▸ **DATA**

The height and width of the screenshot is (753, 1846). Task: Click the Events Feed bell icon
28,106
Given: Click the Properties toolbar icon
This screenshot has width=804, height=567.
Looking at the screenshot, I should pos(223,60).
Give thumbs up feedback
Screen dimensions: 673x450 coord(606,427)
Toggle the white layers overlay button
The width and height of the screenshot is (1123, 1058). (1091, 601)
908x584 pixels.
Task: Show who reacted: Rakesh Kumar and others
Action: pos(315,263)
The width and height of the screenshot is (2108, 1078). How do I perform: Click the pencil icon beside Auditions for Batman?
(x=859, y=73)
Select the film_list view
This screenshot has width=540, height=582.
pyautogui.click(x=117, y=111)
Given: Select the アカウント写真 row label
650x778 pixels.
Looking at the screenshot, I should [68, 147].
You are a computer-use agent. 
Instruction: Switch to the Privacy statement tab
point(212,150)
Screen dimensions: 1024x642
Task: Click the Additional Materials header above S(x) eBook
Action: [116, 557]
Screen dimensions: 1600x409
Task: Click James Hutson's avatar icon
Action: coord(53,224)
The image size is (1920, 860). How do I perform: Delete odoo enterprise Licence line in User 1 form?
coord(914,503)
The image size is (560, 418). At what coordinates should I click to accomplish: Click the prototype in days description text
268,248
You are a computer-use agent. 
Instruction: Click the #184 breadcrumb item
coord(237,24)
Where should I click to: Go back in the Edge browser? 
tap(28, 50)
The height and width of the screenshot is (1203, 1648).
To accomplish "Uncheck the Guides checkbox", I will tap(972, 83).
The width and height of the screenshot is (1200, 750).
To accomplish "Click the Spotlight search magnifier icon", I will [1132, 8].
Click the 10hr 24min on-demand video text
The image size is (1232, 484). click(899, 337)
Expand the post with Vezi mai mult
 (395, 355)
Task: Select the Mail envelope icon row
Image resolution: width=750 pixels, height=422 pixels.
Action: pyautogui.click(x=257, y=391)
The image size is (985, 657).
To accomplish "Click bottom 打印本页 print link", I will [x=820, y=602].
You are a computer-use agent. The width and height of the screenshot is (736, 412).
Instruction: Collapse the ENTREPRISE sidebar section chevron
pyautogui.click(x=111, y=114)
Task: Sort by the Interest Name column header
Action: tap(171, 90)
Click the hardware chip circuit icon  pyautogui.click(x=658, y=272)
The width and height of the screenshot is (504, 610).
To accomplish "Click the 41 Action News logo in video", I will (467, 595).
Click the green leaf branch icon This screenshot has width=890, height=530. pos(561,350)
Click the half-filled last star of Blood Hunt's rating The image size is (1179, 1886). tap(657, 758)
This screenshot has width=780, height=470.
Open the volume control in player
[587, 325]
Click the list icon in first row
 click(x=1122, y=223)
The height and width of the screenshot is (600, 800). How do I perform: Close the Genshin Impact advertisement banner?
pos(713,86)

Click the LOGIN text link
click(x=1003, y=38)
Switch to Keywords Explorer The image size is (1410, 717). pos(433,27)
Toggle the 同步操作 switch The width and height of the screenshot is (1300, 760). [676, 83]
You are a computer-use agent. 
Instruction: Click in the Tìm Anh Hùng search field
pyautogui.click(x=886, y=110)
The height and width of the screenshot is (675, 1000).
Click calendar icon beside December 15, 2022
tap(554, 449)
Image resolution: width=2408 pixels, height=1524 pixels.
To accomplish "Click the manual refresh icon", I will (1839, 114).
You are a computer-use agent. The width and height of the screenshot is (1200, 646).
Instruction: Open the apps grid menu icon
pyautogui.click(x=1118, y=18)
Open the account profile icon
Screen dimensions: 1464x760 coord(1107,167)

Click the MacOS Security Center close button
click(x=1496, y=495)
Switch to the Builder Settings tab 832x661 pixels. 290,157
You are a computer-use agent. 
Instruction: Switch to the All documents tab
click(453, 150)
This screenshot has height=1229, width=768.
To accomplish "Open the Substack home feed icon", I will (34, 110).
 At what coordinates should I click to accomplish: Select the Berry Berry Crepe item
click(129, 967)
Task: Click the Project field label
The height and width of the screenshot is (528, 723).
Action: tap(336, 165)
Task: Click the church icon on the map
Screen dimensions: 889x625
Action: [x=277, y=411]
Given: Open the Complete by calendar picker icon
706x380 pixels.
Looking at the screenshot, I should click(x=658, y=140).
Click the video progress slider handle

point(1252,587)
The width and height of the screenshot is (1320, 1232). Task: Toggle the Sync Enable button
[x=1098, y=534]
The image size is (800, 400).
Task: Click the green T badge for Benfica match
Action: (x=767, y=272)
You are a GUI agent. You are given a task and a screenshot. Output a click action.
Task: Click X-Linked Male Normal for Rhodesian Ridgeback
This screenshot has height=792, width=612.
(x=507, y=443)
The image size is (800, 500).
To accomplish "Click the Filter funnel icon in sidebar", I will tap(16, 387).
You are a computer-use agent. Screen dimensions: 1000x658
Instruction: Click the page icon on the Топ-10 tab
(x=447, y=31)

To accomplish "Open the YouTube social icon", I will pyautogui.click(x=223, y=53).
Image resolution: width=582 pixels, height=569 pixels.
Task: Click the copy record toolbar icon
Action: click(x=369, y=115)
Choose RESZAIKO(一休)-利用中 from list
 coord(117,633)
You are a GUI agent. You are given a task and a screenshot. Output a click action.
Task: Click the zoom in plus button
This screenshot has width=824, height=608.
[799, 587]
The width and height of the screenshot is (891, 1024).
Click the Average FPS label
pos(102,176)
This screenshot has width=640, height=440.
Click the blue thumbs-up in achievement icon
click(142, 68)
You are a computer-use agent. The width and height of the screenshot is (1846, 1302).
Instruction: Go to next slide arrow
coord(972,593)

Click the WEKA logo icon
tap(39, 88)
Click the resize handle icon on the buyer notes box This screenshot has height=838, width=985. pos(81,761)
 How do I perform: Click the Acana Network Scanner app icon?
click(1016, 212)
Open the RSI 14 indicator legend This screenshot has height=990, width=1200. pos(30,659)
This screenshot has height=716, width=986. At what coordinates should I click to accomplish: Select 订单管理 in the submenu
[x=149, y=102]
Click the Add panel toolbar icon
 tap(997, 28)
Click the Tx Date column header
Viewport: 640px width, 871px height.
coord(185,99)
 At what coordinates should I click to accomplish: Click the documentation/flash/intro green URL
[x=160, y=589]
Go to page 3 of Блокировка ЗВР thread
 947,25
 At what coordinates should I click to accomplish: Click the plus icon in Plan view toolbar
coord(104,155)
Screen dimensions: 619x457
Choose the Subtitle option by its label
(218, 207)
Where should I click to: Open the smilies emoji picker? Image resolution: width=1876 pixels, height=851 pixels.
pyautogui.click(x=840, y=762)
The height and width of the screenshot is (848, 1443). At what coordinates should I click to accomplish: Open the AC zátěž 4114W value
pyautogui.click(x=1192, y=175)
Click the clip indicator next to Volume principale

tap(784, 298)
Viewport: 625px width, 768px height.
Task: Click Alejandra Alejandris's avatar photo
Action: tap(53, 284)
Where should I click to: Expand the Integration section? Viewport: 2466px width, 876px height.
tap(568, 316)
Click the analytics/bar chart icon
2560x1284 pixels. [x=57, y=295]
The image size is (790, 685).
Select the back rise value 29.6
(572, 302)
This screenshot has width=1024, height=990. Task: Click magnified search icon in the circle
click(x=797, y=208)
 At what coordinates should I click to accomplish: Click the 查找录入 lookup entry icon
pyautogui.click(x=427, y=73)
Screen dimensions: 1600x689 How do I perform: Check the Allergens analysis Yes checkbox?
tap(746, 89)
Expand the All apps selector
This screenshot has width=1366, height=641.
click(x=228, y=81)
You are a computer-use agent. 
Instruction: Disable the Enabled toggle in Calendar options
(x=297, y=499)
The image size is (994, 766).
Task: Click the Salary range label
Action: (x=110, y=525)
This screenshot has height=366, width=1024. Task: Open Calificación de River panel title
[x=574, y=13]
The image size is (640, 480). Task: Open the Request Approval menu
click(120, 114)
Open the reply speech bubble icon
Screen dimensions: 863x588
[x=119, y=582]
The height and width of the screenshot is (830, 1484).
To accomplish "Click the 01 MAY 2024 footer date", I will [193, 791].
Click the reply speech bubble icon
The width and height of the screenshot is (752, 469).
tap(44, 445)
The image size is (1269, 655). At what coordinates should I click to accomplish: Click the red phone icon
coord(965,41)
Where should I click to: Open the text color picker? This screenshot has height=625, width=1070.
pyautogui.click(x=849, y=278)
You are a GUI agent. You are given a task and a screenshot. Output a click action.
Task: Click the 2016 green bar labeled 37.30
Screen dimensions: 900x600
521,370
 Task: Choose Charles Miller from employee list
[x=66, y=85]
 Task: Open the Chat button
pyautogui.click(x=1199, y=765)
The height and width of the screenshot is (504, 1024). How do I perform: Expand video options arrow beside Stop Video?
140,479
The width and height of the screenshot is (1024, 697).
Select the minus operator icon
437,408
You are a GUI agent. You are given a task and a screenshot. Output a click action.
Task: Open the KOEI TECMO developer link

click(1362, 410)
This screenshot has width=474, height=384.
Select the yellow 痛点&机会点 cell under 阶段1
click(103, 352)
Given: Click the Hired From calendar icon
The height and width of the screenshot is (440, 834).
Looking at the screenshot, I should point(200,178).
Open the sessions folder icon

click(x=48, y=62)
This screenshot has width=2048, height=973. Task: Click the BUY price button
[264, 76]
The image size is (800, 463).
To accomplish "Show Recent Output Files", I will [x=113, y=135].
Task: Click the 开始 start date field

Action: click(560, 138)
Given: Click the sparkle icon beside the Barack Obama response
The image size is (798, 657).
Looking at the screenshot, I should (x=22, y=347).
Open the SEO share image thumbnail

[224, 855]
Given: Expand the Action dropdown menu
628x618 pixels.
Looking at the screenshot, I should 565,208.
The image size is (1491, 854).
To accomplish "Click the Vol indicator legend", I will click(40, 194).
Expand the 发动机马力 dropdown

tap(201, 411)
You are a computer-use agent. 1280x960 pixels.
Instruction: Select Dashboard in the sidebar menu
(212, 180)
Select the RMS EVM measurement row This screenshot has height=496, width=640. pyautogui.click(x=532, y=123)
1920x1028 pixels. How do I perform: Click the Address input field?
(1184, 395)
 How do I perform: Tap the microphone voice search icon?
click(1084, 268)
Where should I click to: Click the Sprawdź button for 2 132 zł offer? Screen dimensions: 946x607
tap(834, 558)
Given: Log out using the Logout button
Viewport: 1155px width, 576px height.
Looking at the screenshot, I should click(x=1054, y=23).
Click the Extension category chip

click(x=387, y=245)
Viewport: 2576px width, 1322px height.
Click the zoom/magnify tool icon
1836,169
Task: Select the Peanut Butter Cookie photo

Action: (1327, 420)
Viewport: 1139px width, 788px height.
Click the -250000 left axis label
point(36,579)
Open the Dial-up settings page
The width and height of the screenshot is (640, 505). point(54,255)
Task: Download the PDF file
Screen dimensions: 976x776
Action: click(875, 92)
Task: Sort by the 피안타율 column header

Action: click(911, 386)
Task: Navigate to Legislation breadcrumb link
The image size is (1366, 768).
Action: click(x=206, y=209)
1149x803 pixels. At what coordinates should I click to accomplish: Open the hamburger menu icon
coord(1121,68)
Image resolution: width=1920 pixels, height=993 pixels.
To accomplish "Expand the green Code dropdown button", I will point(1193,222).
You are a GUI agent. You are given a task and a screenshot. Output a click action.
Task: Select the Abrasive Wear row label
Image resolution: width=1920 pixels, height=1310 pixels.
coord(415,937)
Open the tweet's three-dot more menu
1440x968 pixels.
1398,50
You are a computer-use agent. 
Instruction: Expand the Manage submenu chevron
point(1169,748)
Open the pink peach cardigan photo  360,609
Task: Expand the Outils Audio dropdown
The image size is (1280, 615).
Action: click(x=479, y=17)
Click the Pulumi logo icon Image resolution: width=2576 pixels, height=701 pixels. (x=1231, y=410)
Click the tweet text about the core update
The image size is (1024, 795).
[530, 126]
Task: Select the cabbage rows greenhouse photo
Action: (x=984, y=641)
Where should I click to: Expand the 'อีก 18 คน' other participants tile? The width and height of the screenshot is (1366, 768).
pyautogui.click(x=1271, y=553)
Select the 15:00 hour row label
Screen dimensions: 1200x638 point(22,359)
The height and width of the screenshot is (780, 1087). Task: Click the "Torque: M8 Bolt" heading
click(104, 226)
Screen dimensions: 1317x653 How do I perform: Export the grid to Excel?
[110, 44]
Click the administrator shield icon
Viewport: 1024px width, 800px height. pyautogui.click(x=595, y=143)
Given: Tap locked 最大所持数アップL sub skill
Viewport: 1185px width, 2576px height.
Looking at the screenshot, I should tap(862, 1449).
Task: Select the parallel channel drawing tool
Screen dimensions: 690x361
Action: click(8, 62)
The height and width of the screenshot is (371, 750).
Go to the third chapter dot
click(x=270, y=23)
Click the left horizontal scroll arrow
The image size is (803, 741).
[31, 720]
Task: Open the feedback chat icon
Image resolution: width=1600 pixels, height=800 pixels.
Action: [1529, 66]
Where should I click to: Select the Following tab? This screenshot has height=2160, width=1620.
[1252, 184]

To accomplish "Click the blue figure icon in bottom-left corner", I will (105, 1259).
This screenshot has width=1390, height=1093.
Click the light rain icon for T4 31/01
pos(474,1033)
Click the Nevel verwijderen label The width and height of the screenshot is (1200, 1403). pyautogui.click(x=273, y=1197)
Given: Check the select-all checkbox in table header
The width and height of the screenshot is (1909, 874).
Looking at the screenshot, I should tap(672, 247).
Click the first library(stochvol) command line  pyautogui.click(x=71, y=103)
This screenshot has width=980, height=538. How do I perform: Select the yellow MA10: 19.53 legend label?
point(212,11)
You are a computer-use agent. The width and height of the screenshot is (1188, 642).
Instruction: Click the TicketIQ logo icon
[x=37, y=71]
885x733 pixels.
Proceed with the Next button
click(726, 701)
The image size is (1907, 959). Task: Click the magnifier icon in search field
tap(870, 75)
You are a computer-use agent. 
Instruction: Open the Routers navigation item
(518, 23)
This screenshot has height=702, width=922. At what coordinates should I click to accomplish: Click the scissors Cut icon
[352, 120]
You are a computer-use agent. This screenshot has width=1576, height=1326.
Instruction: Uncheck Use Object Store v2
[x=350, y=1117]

▸ **EXERCISE DETAILS**
Look above for the line containing "Proceed with the Next button", then transcribe it and all lines after it through the last, exactly and with nothing else.

▸ **RESPONSE TO THE EXERCISE**
Proceed with the Next button
click(726, 701)
The image size is (1907, 959). Task: Click the magnifier icon in search field
tap(870, 75)
You are a computer-use agent. 
Instruction: Open the Routers navigation item
(518, 23)
This screenshot has height=702, width=922. At what coordinates should I click to accomplish: Click the scissors Cut icon
[352, 120]
You are a computer-use agent. This screenshot has width=1576, height=1326.
Instruction: Uncheck Use Object Store v2
[x=350, y=1117]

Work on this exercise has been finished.